Why did you choose to pursue your graduate degree at Marist?
Marist is a small school and that means better teacher to student interaction, which is very important for graduate studies. Additionally, the accreditations and ranking, the beautiful Hudson River Valley and its proximity to New York City, were some of the major reasons for Marist to be the perfect fit for me.
Tell us about a project or course that was particularly meaningful to your professional development?
At Marist, I worked on projects for Data Mining, Data Management, and Decision Support Systems. I created an Artificial Neural Network based data model for the ethical dilemma of a self-driving car, predictive models for prices of items in New York City based on R, and a cue-triggered motivation based machine learning model. I want to emphasize that I made the effort of going outside of the curriculum of the class to meet the goals in all three projects. These three projects were meaningful to me because I challenged my knowledge and skills with them and went ahead to learn something new. After the first project, I knew I would want to do it to all my future projects because learning something new and creating results is the only fun you can ever produce from a project.

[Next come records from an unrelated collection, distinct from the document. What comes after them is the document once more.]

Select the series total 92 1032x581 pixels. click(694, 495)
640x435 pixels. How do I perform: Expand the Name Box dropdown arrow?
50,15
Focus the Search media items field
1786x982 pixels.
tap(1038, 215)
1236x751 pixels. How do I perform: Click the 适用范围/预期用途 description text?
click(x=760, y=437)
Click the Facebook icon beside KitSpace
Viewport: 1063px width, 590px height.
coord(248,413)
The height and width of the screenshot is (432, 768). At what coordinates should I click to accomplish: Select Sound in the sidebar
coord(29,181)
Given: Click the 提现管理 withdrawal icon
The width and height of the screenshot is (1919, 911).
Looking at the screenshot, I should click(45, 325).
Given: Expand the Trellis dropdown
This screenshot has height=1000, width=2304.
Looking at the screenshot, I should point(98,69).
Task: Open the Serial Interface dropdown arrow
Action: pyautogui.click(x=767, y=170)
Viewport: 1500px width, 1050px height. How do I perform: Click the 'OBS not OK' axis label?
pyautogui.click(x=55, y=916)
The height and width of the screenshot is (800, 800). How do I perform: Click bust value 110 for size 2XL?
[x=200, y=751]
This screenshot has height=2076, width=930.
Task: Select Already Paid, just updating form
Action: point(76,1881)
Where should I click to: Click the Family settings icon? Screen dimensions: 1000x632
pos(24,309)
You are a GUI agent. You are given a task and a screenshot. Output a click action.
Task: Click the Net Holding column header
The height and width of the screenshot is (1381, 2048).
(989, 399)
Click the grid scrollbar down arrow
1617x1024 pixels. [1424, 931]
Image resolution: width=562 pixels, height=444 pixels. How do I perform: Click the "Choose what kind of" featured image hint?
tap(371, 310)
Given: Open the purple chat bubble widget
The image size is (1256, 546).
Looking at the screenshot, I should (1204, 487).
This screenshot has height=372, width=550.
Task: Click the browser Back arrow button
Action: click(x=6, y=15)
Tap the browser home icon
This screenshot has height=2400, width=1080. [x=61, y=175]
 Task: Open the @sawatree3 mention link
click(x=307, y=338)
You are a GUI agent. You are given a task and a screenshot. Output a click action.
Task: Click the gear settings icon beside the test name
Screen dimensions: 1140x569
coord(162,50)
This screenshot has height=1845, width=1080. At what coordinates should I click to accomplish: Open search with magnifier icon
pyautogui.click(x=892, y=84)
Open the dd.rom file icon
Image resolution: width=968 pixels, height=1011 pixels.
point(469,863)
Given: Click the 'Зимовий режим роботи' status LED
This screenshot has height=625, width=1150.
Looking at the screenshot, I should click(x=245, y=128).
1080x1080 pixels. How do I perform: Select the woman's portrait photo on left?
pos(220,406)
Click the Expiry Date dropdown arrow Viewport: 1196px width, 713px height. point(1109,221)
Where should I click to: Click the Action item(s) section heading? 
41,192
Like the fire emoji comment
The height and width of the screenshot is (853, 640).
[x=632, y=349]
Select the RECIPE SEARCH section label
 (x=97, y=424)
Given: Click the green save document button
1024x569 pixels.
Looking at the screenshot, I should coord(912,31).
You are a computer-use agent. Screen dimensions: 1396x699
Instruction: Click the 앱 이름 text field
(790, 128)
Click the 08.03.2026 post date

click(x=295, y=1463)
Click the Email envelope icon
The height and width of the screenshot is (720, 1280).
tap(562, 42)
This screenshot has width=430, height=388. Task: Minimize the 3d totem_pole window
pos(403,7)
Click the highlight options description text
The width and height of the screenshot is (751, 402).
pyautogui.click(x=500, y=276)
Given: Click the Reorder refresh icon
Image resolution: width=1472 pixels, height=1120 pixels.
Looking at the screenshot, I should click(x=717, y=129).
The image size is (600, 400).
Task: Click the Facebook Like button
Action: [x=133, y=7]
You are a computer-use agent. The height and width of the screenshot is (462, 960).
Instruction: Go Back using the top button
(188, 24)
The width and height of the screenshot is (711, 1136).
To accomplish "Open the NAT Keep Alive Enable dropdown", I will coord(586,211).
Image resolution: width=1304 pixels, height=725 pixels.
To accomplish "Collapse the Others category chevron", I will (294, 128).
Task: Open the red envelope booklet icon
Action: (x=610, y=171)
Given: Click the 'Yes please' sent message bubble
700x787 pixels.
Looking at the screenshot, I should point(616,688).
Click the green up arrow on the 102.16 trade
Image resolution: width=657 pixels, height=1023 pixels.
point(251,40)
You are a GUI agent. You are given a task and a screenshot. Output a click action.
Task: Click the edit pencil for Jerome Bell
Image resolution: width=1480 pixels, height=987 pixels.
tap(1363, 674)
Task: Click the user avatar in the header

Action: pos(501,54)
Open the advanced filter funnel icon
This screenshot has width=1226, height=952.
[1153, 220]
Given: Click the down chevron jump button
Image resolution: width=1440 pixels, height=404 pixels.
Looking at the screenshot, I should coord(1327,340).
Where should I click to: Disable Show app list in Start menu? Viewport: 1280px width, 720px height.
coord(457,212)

Tell us about career development opportunities you have participated in through Marist.
I have made very good relationships with my professors. I am proud of these because I believe these relationships will last long after graduation. I’m a very communicative and friendly person, so networking is not at all difficult for me. In fact, I was the first international graduate student in the junior senate in the Students Government Association (Thanks to Brandon Lee Heard) on campus. Marist has helped me shape my personality. As an international graduate student, I struggled with making friends on campus, and I hung out in different clubs, I auditioned for Me Too Monologues and the HuMarists, I started showing up at Pre-Law Club, SEED, Asian Alliance, BSU, and ARCO general meetings, even though I did not get any priority points. The whole idea was to keep showing up again and again until people recognize you, and I ended up doing Spoken Word Poetry for a couple of clubs and on MCTV’s Later Tonight Show, and so quite a handful of students have come to know me on-campus. This whole experience broke the shell I was in as an international Indian student and helped me overcome the cultural shock tremendously. I've met some incredible people and I made some good friendships. I worked as a Teaching Assistant for Professor Christopher Algozzine for a while and he is not only a great mentor but a very good friend to me. He's advised me wisely on my career decisions and helped me when I was in doubt. In terms of Career Services, I used Marist’s Resume development and Mock-interview services and they also helped me a great deal. Marist gave me opportunities to work as a Tutor on campus which helped me connect with other students and a Technical Consultant for the Academic Technology (Thanks to Dede Hourican) which was my first interaction with American work culture. Then I was an Orientation Leader too! And last but not the least the Center for Multicultural Affairs (Thanks to Karen Tomkins) always had my back in regards to events related to my culture or community.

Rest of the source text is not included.